● PROBLEM STATEMENT: Please, in the data that follows, copy exactly the lines from the line with "You are a computer-use" through the last one, both included. Do not include pictures.

● RECORDS PROVIDED:

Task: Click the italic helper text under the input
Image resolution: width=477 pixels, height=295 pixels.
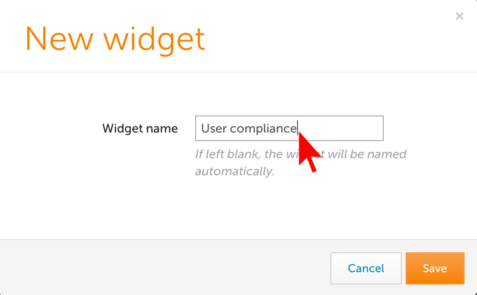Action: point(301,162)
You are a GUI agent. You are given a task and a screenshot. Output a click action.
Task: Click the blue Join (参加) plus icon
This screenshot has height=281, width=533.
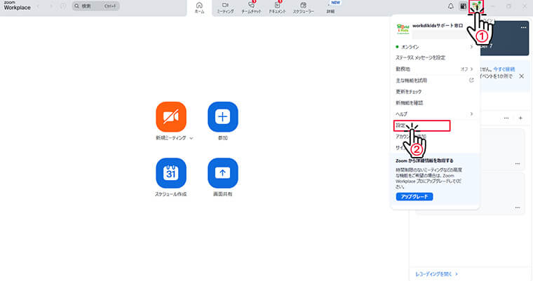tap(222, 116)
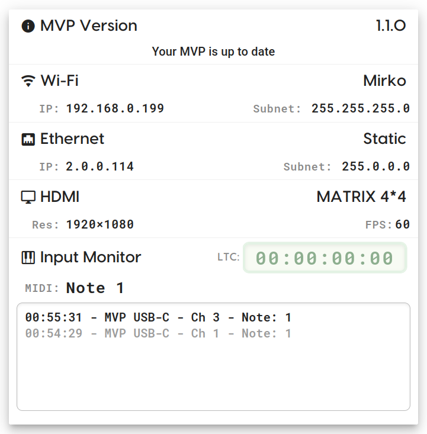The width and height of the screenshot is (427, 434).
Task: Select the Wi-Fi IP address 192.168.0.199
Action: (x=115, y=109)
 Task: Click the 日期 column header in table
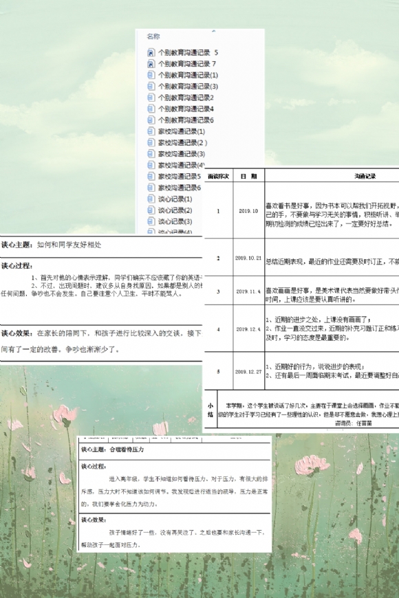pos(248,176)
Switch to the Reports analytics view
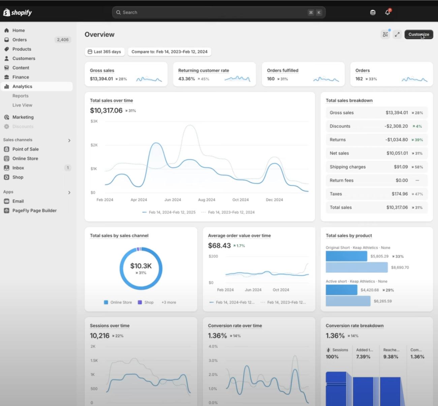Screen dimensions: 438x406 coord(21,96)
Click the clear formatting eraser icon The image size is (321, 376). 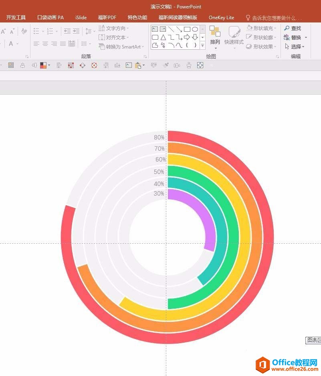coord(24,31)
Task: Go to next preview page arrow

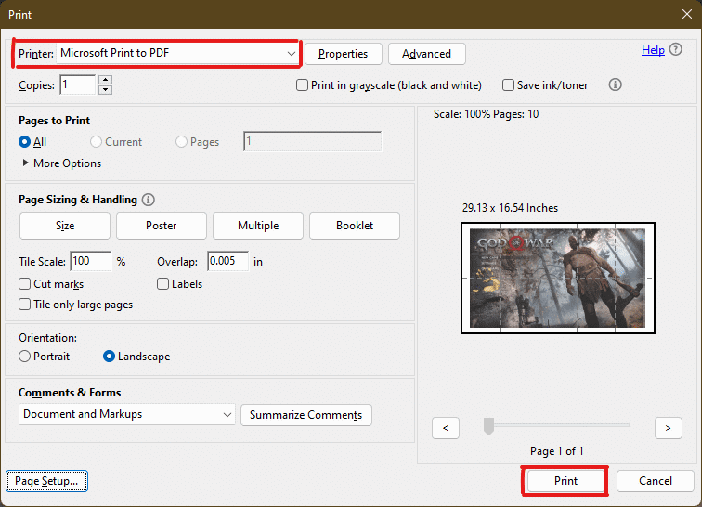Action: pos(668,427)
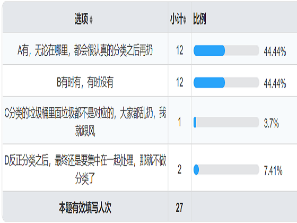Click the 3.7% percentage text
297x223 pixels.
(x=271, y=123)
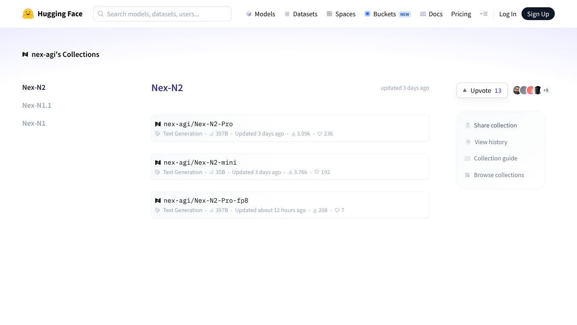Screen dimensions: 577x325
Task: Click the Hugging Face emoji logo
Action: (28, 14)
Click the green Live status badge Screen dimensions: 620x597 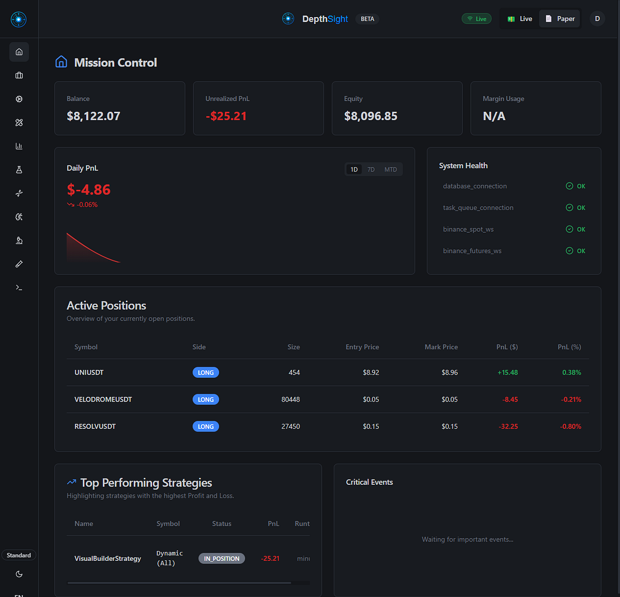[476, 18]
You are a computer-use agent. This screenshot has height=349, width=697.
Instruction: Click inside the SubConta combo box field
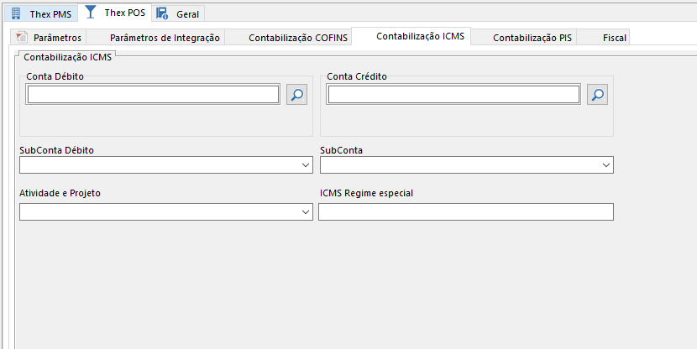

● PROBLEM SOLUTION:
You are a computer-use agent. This screenshot has height=349, width=697.
Instruction: Click inside the SubConta combo box field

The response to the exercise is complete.